As a true Japanese artist, though, Hyakusen “borrowed, combined and expanded on Chinese themes and techniques,” as did the other nanga artists who came after him. Of course, these are not “real” Chinese landscapes, but idealized ones which contribute to the overall atmosphere of serenity and contemplation, a “world of retreat”, as White aptly puts it. Figures tend to be solitary, too, as they commune with the natural surroundings. If we were to try and make a parallel with Western art, it might be with those paintings of solitary figures standing on crags gazing at the surrounding wonders of nature, which are themselves idealized, as in the paintings of Caspar David Friedrich (1774-1840).

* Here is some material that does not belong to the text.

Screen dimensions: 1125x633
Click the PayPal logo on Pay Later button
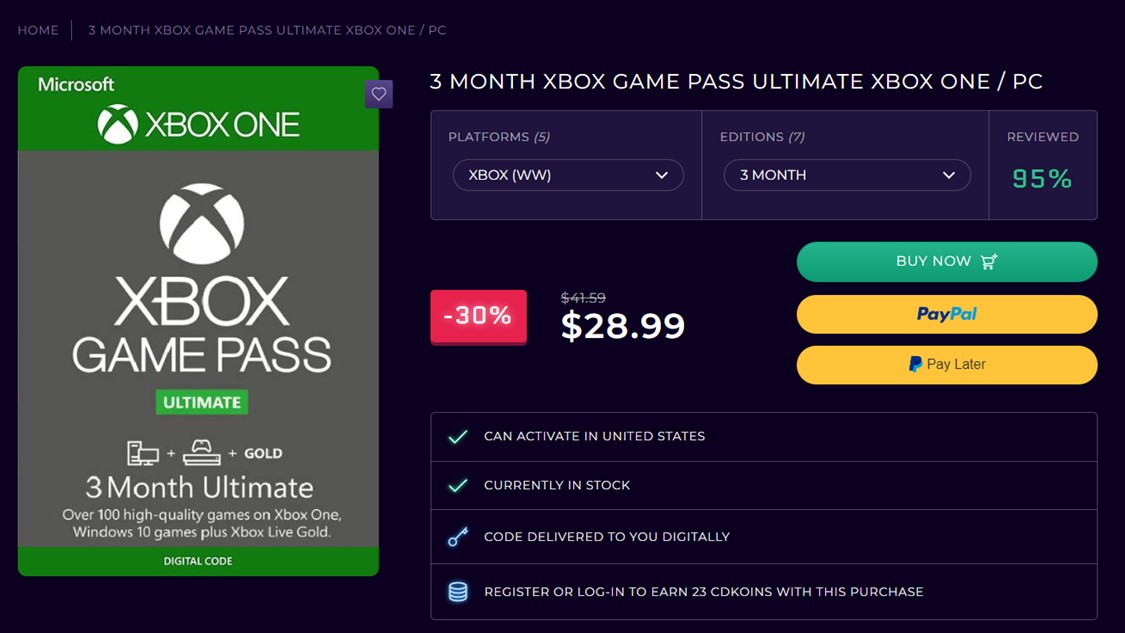point(915,364)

This book also contains essays by a number of scholars who explore various aspects of Hyakusen’s art as well as that of other nanga painters. Felice Fischer writes on Hyakusen’s legacy, and there are two essays by Kyoko Kinoshita dealing with the subject of the seals and signatures used by Hyakusen. The latter is interesting because Hyakusen chose different types of seals for different types of paintings, which can help date the paintings and give clues about the artist’s intentions, because they often contain more than just a name. For example, one seal reads “I take inspiration from poetry, wine, flowers and the moon,” and another states “My colorful paintings were not done for mere glory, my free spirit is just to take the place of plowing fields.”

Finally, Tomokatsu Kawazu contributes an essay on the conservation of Hyakusen’s works. This concludes a very satisfying and informative book; readers who know little about Japanese art need not worry, either, that the essays may be too technical, because they are all completely accessible to anyone who is interested in the subject. This splendidly-illustrated book should go a long way towards getting readers interested in an artist and an art-form which has been little appreciated in the West.

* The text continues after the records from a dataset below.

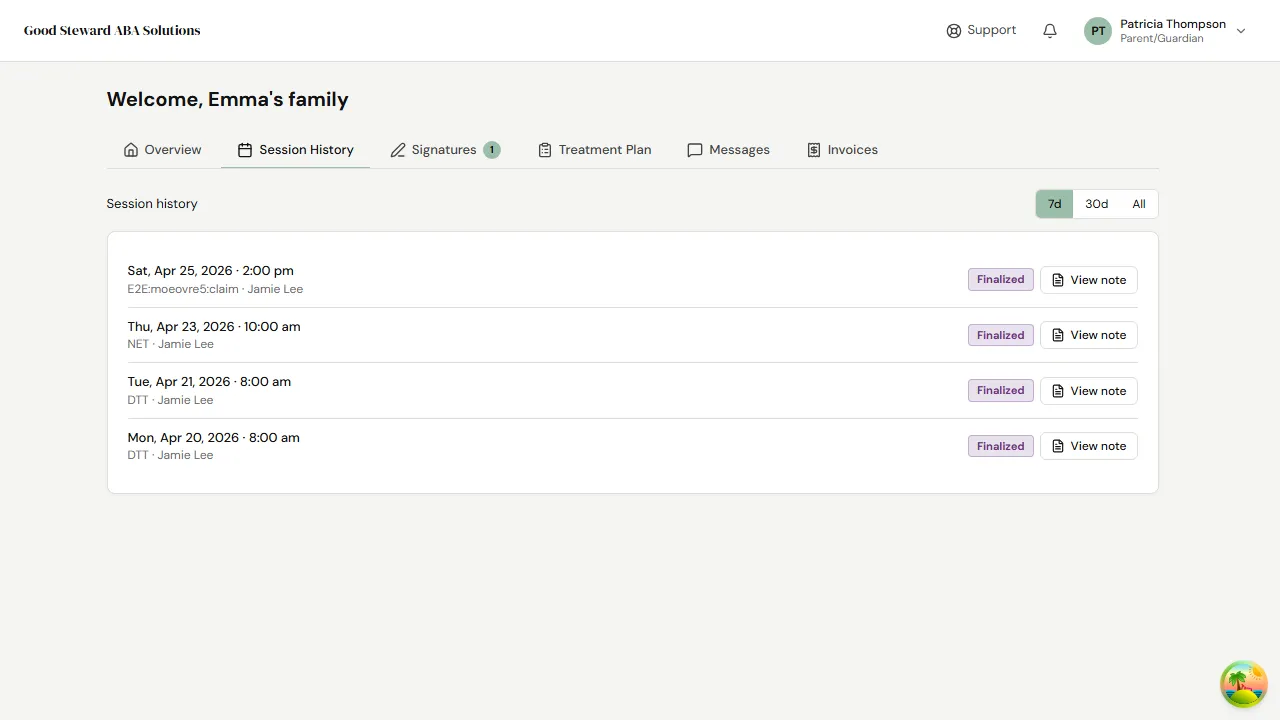Select the chat bubble icon next to Messages

pos(695,149)

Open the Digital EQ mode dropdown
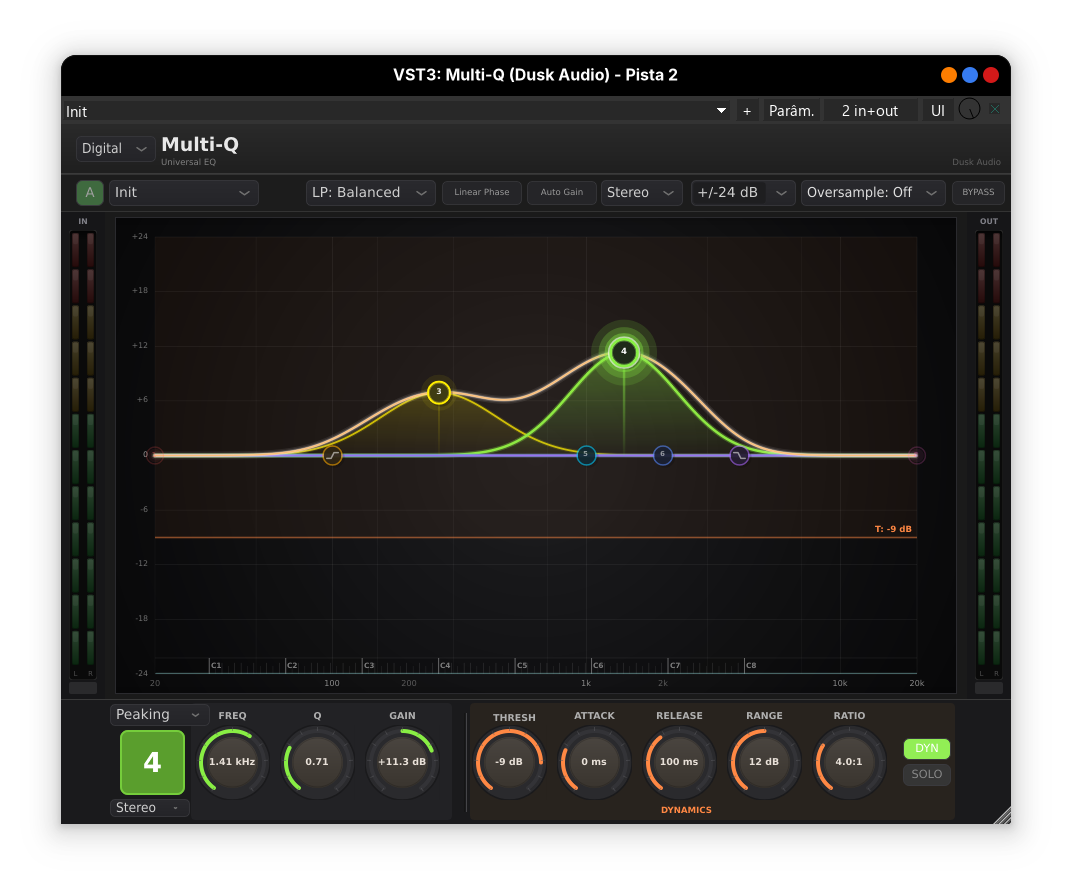(115, 149)
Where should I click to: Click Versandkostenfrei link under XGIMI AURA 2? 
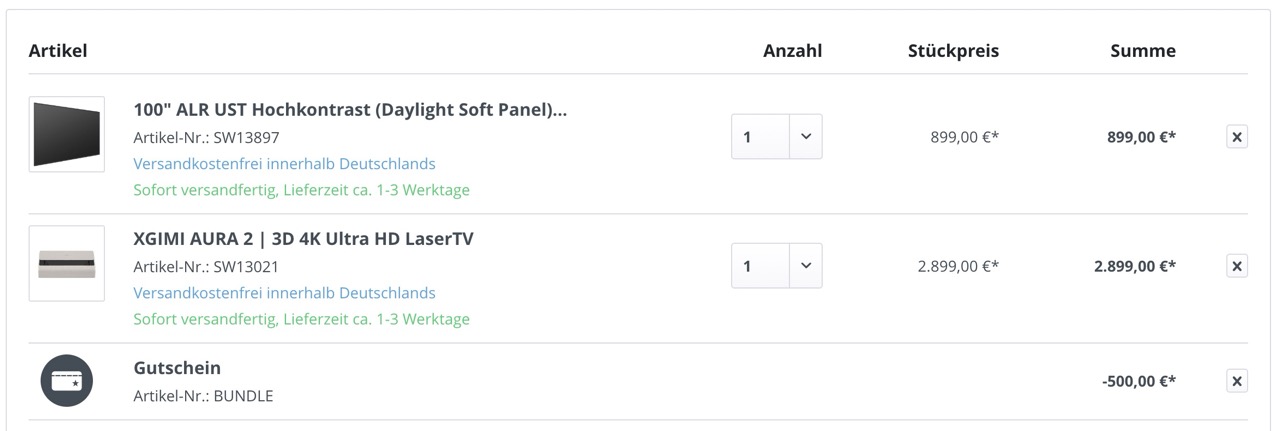pos(284,293)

John Butler recently retired as Associate Professor of Humanities at the University College of the North in The Pas, Manitoba, Canada, and has taught at universities in Canada, Nigeria and Japan. He specializes in early modern travel-literature (especially Asian travel) and seventeenth-century intellectual history. His books include an edition of Sir Thomas Herbert’s Travels in Africa, Persia and Asia the Great (2012) and most recently an edition of Sir Paul Rycaut's Present State of the Ottoman Empire (1667) and a book of essays, Off the Beaten Track: Essays on Unknown Travel Writers.